Sarver cited the “unforgiving climate” of the NBA in his statement of his plans to sell the Suns franchise. He also denies any and all allegations of racism, misogyny and inappropriate workplace conduct.
Since buying the Suns in 2004, Sarver fostered a toxic workplace within the Suns organization. In a free-agent meeting with Steve Nash in the summer of 2004, Sarver used the term “Black guy” loosely and recklessly. Despite this casually prejudiced word choice, the Suns still signed Nash. “We signed Steve Nash despite [Sarver],” an anonymous basketball executive said in an interview with ESPN’s Baxter Holmes.
On multiple occasions, Sarver made racially insensitive remarks in reference to Black coaches, according to a Black basketball operations staffer. The first incident came in 2013 when Sarver was expressing his preference for hiring Lindsey Hunter over Dan Majerle.
He told the staffer that “these [N-words] need an [N-word]” to coach them rather than a white coach.
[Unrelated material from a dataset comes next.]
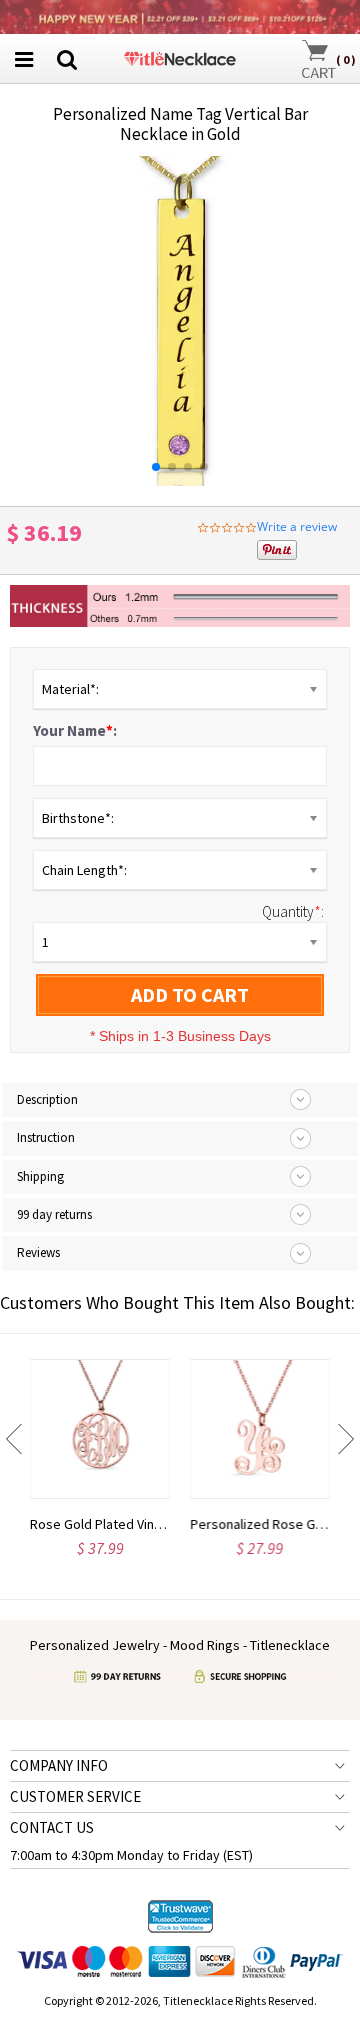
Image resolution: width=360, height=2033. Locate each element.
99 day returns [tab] (54, 1214)
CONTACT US (52, 1827)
The second incident was in 2016, and in a very similar manner, Sarver said he hired coach Earl Watson because he could “speak the player’s language.”
Earl Watson had a history of conflict with Sarver in his tenure as coach of the Suns. After a loss to the Golden State Warriors, Sarver complained to Watson, “Why does Draymond Green get to run up the court and say [N-Word]?” Sarver reportedly repeated the word multiple times before being told to stop, according to Watson himself and another Suns staffer. In another incident, Sarver asked Watson about areas that the Suns organization could improve. Watson suggested hiring more diverse staff, to which Sarver responded, “I don't like diversity.”
In addition to his casually racist remarks, Sarver routinely dehumanized women during his tenure as owner. He spoke to Suns staff about engaging in sexual acts with his wife and showed them pictures of her in a Suns swimsuit, according to a former executive. Sarver, through his legal team, attempted to explain it by saying he was showing the merchandise staff samples of apparel they would be selling during the upcoming season. Unaddressed, however, were his comments to employees about his wife’s sexual prowess and his condom size.
Female former employees have said Sarver used language that connoted ownership such as “you belong to me” when he spoke to women on his staff. His language and behavior also enabled other members of the Suns’ executive staff. A female former employee said that executives would constantly make sexist comments during meetings and their feelings would be promptly invalidated when they said the comments made them feel uncomfortable. One former staffer even said she contemplated suicide during her years working for the Suns.
The silver lining despite this scandal is that Sarver is selling the Suns. His situation is reminiscent of former Los Angeles Clippers owner Donald Sterling, who was forced to sell the team in 2014 after recordings of him saying the N-Word and calling Black players other demeaning racial epithets leaked. After these leaks came out, the NBA moved to ban him for life.
With Sarver’s one-year ban taking effect, it is likely that he will disappear from the NBA world after a successful sale of the Suns. While it is important that he was held accountable for his actions, he was allowed to engage in his harmful behaviors for just under two decades. NBA owners have immense power and influence, but the league must find ways to check this power.
The NFL must also hold owners accountable for discriminatory misconduct, as Snyder’s case is not unique. Snyder’s potential sale of the Commanders bodes well for the NFL, but the league will still be notorious for its front office racism after he sells. The NFL must make significant progress towards a league-wide work climate where owners do not have unilateral power to say and do whatever they want.